With all of these arrangements being made, I was getting excited. I bumped into a friend at the mall and told her about the impending trip on which I’d been invited by my dear friends, how the head volunteer had given me two weeks off though I only needed one, and how another friend had generously volunteered to pick up my mail, feed my cats, and walk my dog.”
When I finished telling her all this, including the web address so she, too, could see the resort I’d be staying at, she mentioned that she was going to Germany for a week and regretted that it happened to be the same week that I was going to be away. She is so thoughtful. And I’m a thoughtful person, too.
As soon as she said “Germany,” I immediately remembered a young man, a friend of my neighbour’s son, who had been on an exchange program from Munich. Deitrich was such a fine young man that, after we chatted over the back fence for a while, I invited him to come over and look at my garden. Well, we struck up a bit of a friendship while he was here. He was a lovely boy so I asked my friend, “Since you’re going to Germany, would you mind taking a parcel from me to dear Dietrich?”
She said she wasn’t going to Munich, but I assured her that I had his address and it would be quite easy for her to find him. Germany isn’t that big a country, I thought. Surely she wouldn’t mind going a little out of her way for a friend.
She made a face suggesting to me that she was overwhelmed with the opportunity I’d given her to help me. I said, “Thank you, so much. This means more to me than I can say. You truly are a good friend.”
Then a few days later, as I was flipping through my date book, I realized that I was scheduled to sing for the Red Hat Ladies the very day that I would be travelling to Costa Rica. This would never do. I couldn’t abandon my responsibility to entertain the girls, so I called yet another friend and said, “It seems that I will have to be away when I’m supposed to singing for our Red Hat friends. Would you mind switching with me.”
She paused, realizing, as I had, that I would be giving up the chance to sing on St. Valentine’s day, if I switched with her. I’m sure she was overwhelmed to think that I would offer her the privilege of singing on the day of love, while I took an ordinary day. After she had thought suitably and humbly about it. She kindly agreed. I thought I heard a little touch of pride in her voice, but I wouldn’t judge her for this because she’s a good friend and one ought always to think well of one’s friends.
Everything was going so well, I should have known that something would break the charm. Five days before I was to leave with my friends on my vacation of a lifetime I slipped on the ice and broke my ankle. I was hospitalized for a couple of days because I needed surgery on it. They were such nice people at the hospital.
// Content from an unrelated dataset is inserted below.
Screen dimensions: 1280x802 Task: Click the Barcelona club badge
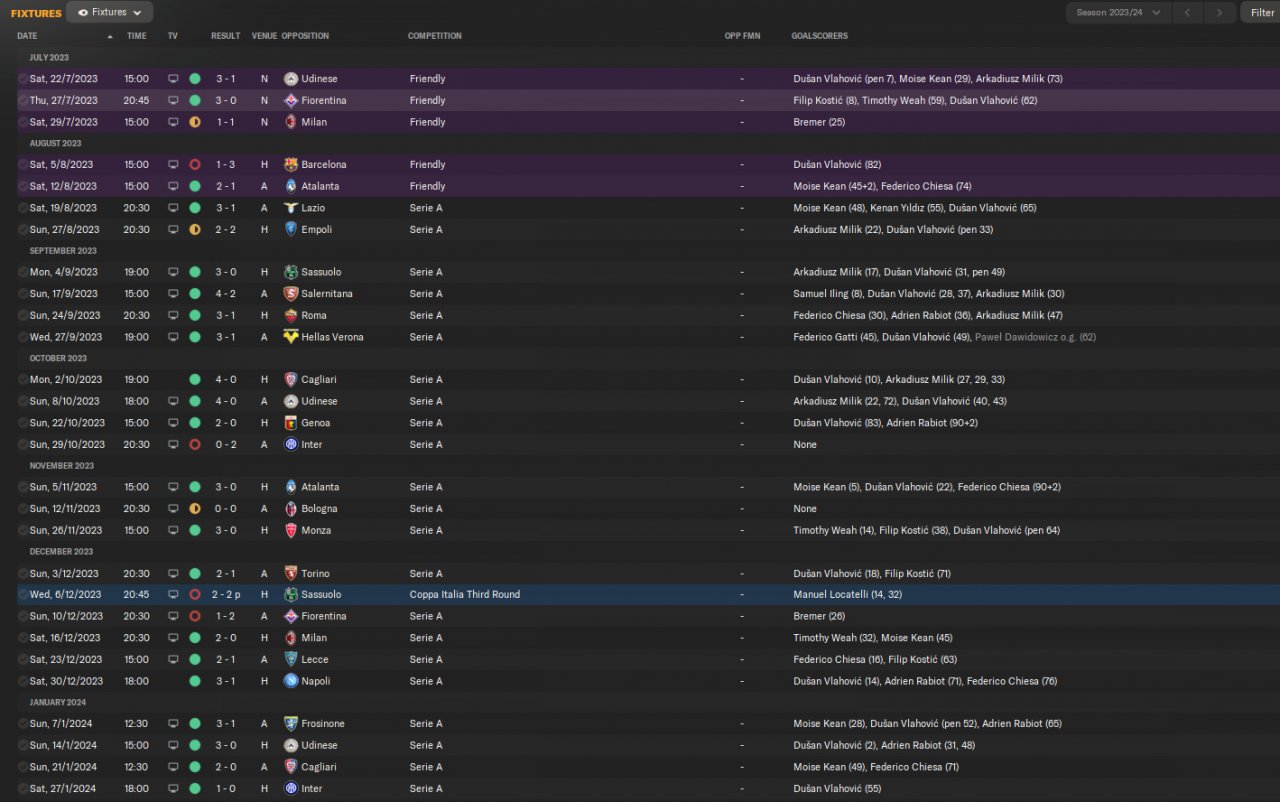291,165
I could hardly believe how merrily they waved good-by to me as my favourite orderly pushed me down the hall to the elevators.
I had to inform all my friends of my catastrophe so I sent out emails, posted on Facebook, tweeted on Twitter, and did everything I could to let my friends know of the disgrace that had befallen me. What an out pouring of love I experienced! So many of my cherished friends wrote back concerned about my pain and begging me to be sure to spend as much time at home as I needed to.
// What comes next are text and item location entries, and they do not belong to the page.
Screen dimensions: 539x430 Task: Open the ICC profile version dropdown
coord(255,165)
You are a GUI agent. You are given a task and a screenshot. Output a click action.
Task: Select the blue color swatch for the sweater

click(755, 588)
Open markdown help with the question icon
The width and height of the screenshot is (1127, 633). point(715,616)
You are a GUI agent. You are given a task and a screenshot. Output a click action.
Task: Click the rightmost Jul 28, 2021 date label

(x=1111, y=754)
They valued my health so much that they insisted that I follow my doctor’s orders and take at least six weeks without putting any weight on the ankle and then another eight weeks after that for physiotherapy. Only then should I gently ease myself back into my routine, knowing it would take a year for me to be back to full strength.
“Please, dear, don’t push it.” They said. “Make sure you give that ankle time to heal because, if you don’t, you could reinjure it and make things worse. Take as much time as you need. Just stay at home, enjoy the flowers, the chocolates, the fruit baskets, and other expressions of our highest esteem.”
One even said, “Don’t you dare stick your nose out your door until summer comes, and it’ll be time for you to go to your cottage up north.” Then she added, “Would you like me to drive you there?”
My friends! So kind. So helpful. So generous. I’ll never forget them—which reminds me, I have ask my very best friend in the world if she would mind coming over to clean my house while I’m laid up.